We all know WHAT Broadway is doing in response to COVID. It’s been the source of numerous press releases, tweets and other social posts. But practically speaking, HOW are they doing it? How can you possibly check the credentials of every person in your line without backing the line up from here until tomorrow? I interviewed David Andrews, Senior Vice President of Shubert Ticketing (a division of the Shubert Organization) to find out what he knew.
As a quick recap of recent news, the Broadway League (the National Trade Association for the Broadway Theatre Industry) published a press release on July 30 that was agreed to by the owners and operators of all 41 Broadway theaters in New York City. Mr. Andrews was able to clarify for me how these requirements will play out.
1. Proof of vaccination is required for all audience members, as well as performers, backstage crew and theatre staff, for all performances through October 2021.
2.Masks will be required for all patrons inside the theater, regardless of vaccine status, except while eating or drinking in designated locations.
3. Exceptions to the vaccine requirement are made for children under 12 and for people who for medical reasons or due to closely held religious beliefs are unable to be vaccinated.
4.A uniform policy across all New York City Broadway theatres makes it simple for our audiences and should give even more confidence to our guests about how seriously Broadway is taking audience safety. Simple and generous return or exchange policies give patrons the confidence to buy their tickets in advance rather than waiting until the last minute and give them the ability to STAY HOME if they are feeling sick without fear of losing their money. Keep looking for ways to help your patrons feel safe!
5.Additionally, Covid disclosures and requirements must be agreed to before tickets can be purchased. Ample messaging is available on both ticketing and venue websites.

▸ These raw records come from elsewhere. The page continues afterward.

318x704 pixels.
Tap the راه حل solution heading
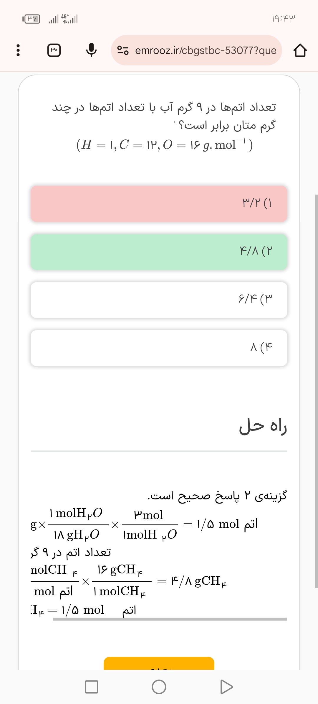(263, 427)
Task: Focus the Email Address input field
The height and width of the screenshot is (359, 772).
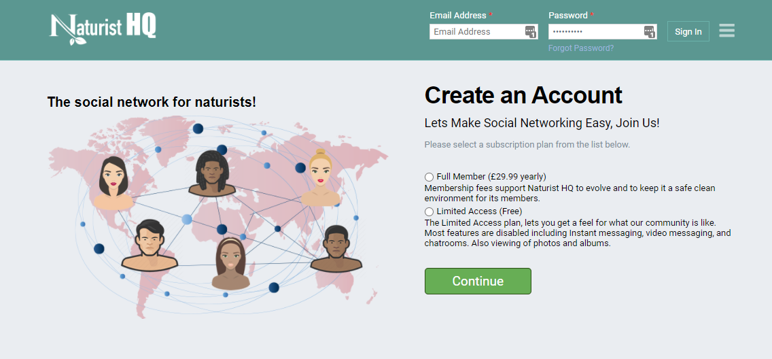Action: pyautogui.click(x=476, y=32)
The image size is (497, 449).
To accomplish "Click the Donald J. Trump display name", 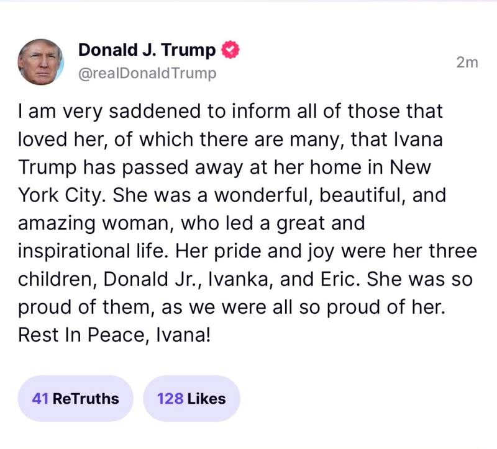I will coord(147,50).
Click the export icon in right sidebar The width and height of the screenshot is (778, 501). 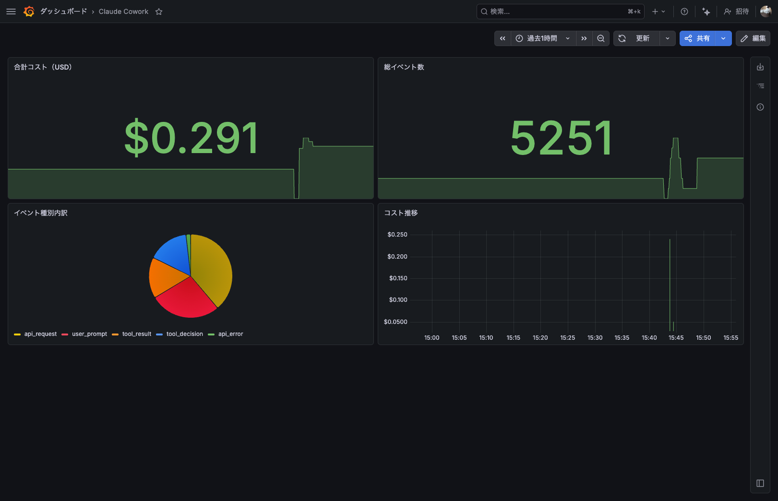coord(760,67)
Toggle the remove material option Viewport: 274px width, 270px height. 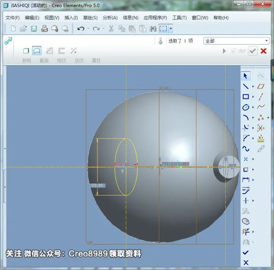point(49,51)
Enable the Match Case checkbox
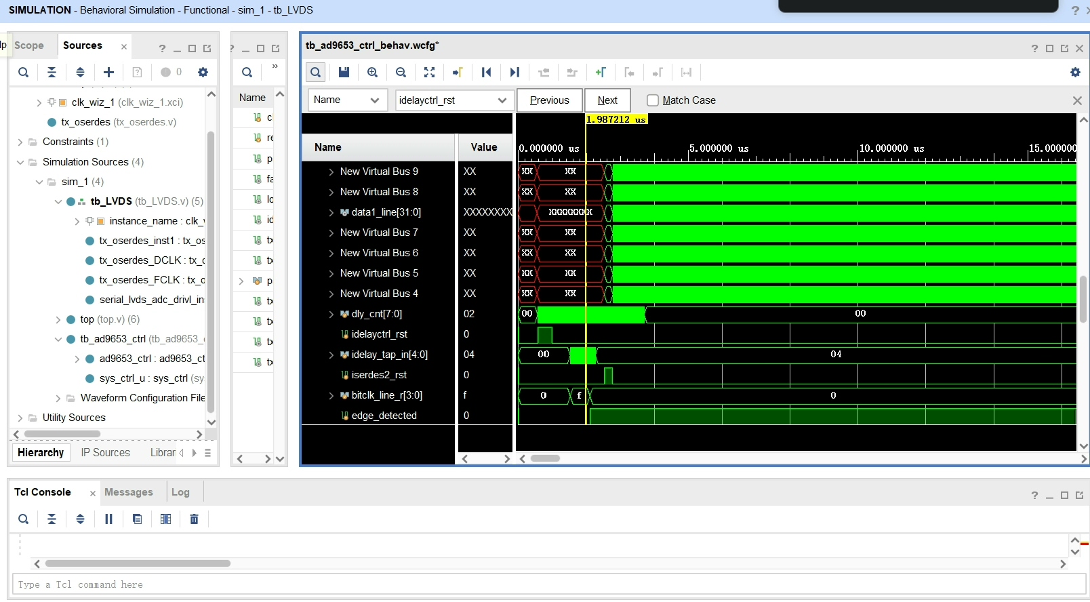This screenshot has height=602, width=1090. point(653,100)
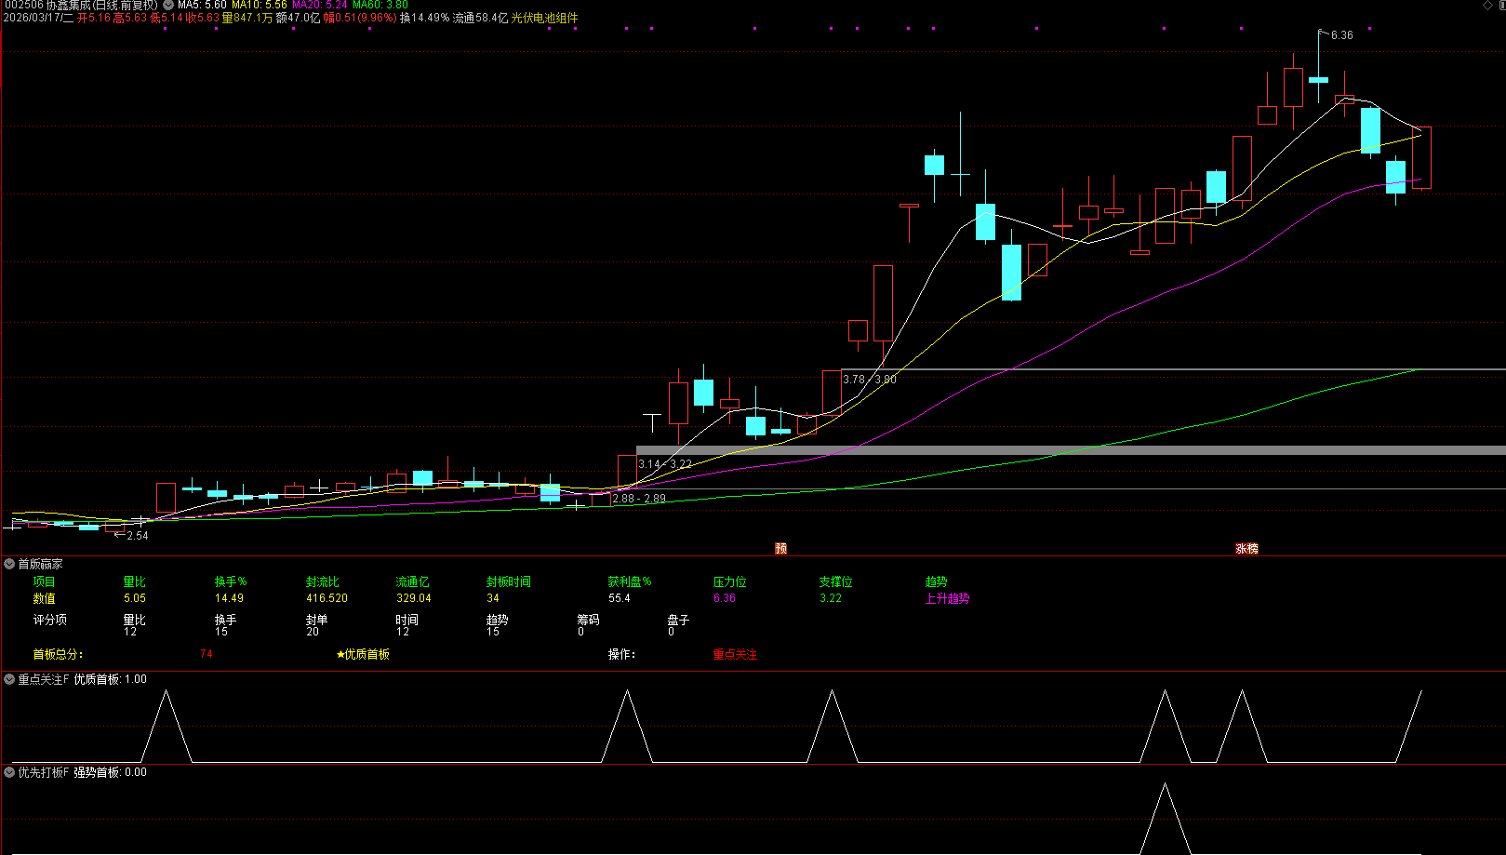Open the 重点关注F indicator dropdown arrow
Screen dimensions: 1506x855
[9, 680]
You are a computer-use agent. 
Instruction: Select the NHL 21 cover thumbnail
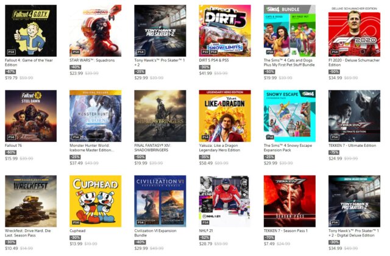pos(225,201)
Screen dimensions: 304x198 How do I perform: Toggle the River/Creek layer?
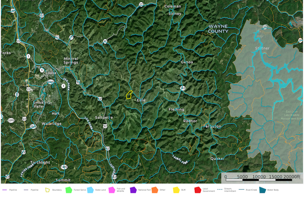[241, 190]

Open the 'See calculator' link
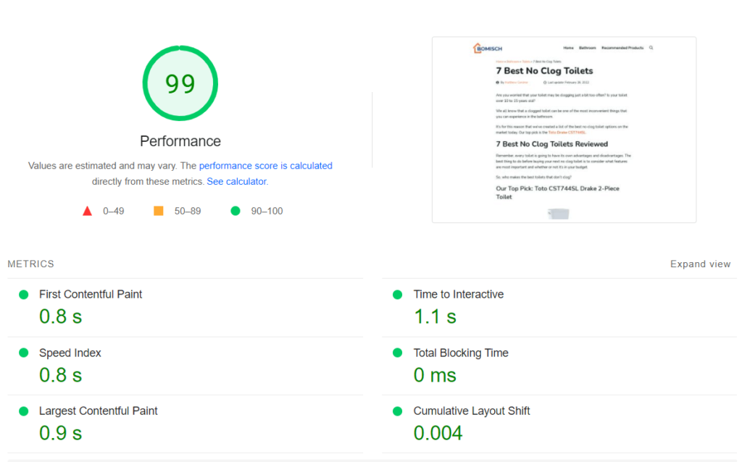[x=236, y=182]
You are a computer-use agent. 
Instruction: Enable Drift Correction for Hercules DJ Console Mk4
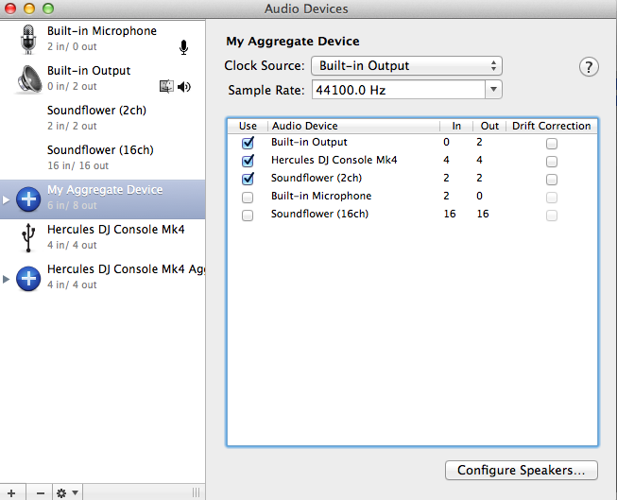click(x=551, y=161)
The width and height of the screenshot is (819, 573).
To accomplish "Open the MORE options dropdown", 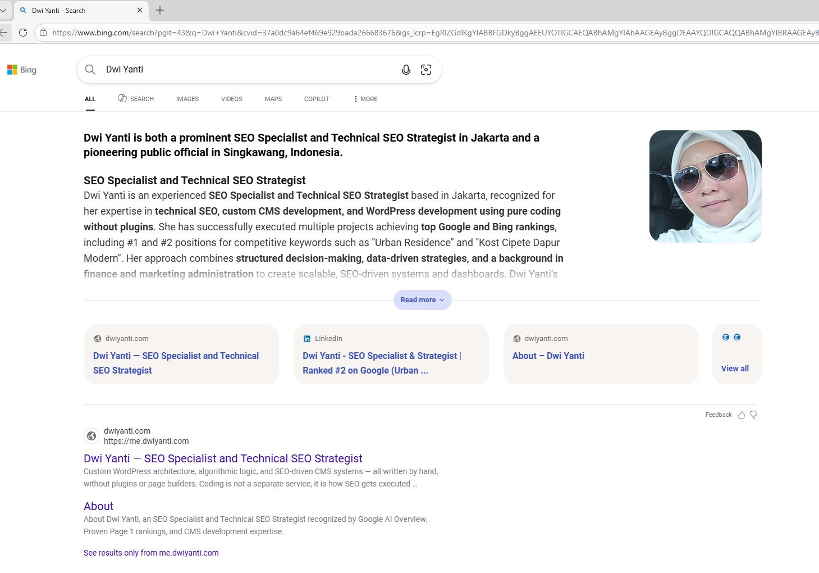I will pos(365,98).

I’d like to thank Mr. Andrews for the generous gift of his time as we talked through these scenarios. For those of you in smaller venues, or not part of the Broadway scene, I hope this information will shed some light or give you some ideas about how to make your venues safe for your Patrons, staff and talent during these tumultuous times. All parties involved need to understand that their safety and well-being is our number one concern if live theatre is to be able to stay open through the next wave of the pandemic.